Me: “You mean you have to pay everytime someone else goes to the doctor?”
The conversation generally ended there.

Mr Z: “{B}ut food companies do discriminate. They wont sell their food for less than it cost to produce…”
You are, of course, referring to the group of farmers who miraculously don’t fall under the Department of Agriculture and don’t receive government subsidies to help price-fixing? :wink:
However, I really like your point about food/healthcare. HAHA, made me laugh–so true! I’m gonna remember that one next time I get into a discussion about it, credit to you of course! :smiley:


Also, in my previous post I typo-ed and made it seem like I said doctors and teachers and such were not important…rather, I meant to say that I agreed they were. Oops!

Just want to throw this in:

There’s two ways to ration demand for a product or service:

1 - Price.
2 - Supply.

The second becomes obvious when the first is controlled. Thus, communist countries were notorious for their long lines for even basic things because having controlled the first, they didn’t have enough to go around and subjected themselves to long lines.
The same thing can be seen in market economies when you see controlled prices: rent control in NYC limits the supply of apartments, so that NYC abounds in stories of people doing all kinds of things to get their hands on an apartment. Or, tolls on bridges and tunnels and highways: if those tolls were set privately, instead of by government authorities, you would see the price skyrocket during rush hours, decreasing demand by the use of either carpooling or mass transit.

But, in my mind, the interests of the person trying to sell you the food and the one trying to buy the food are pretty well aligned. The buyer wants to have yummy food that will make him happy, and the seller wants to provide yummy food that will keep the buyer coming back for more. Admittedly, the buyer wants to pay as little as possible and the seller wants to charge as much as possible. But, markets are good at determining the equilibrium point for things like that.
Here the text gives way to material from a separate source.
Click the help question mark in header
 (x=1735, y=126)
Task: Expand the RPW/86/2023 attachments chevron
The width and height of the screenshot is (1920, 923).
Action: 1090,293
The problem with the health insurance market is that the interests aren’t very well aligned. The companies want to insure only healthy people and yet those who most want health insurance are those most likely to incur high costs. Admittedly that is true for other kinds of insurance too. But, for say car insurance, your being a bad risk is more under your control than for health. Also, a person having good health is a more fundamental thing than having a good (or any) car, which is why some of us like to think of some decent level of health care as a right.

Having said all that, I will also note that we do consider “food” to be a right to the extent that there are government programs (and private charities) in place to prevent people from starving to death on the streets.